The Fed is facing a whole new fight
Rates were unchanged for a second meeting in a row.
• 3 min read
Staring down an escalating war, soaring oil prices, and inflation that refuses to quit, the Federal Reserve kept interest rates parked between 3.5% and 3.75%.
This is the Fed’s second consecutive call to hold rates steady, a decision that was widely anticipated amid growing concerns over how the Iran war could ripple through the US economy.
“The implications of events in the Middle East for the US economy are uncertain,” chair Jerome Powell said during today’s press conference. “In the near term, higher energy prices will push up overall inflation. But it is too soon to know the scope and duration of the potential effects on the economy.”

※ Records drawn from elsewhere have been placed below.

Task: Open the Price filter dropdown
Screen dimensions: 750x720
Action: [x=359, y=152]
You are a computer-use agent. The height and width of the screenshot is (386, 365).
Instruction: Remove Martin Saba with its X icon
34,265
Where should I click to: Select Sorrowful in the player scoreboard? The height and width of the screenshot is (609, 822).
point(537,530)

Oil shocks generally don’t rattle the Fed, which tends to look past them as temporary disruptions. But the bigger-picture concern is how long inflation has outpaced the Fed’s 2% goal. As Powell pointed out, “It’s been five years now of inflation above target.”

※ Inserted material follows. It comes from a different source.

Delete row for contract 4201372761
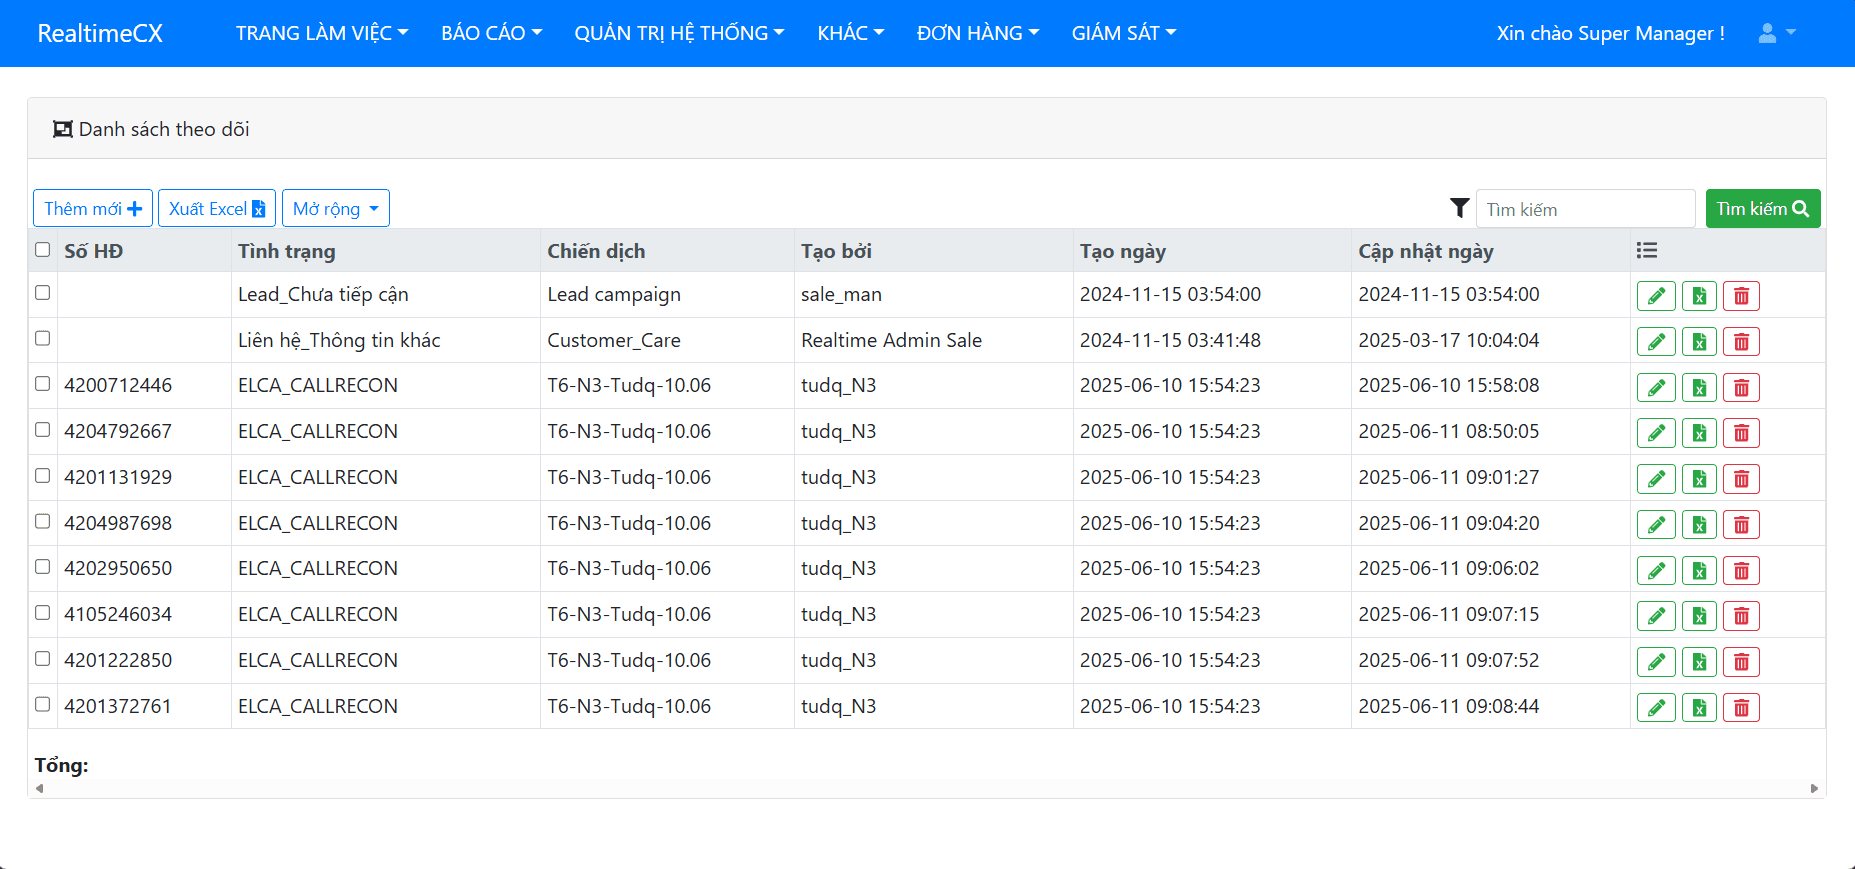Viewport: 1855px width, 869px height. point(1741,708)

The Fed’s new balancing act
This Fed decision, like the last one, was not unanimous. Among the twelve voting FOMC members, only Stephen Miran (appointed by President Trump in 2025) pushed for a quarter-point cut. As for what lies ahead, the Fed’s Summary of Economic Projections (aka the Dot Plot) shows central bankers expect one quarter-point rate cut for the rest of the year, followed by two quarter-point cuts in 2027—unchanged from the last Dot Plot in December.
Still, it’s worth keeping in mind that many of the economic reports the Fed relies on for its decision-making were released before the Iran conflict began. As a result, the war’s impact has yet to fully show up in the data. But even pre-Iran, the state of the economy had already raised some red flags.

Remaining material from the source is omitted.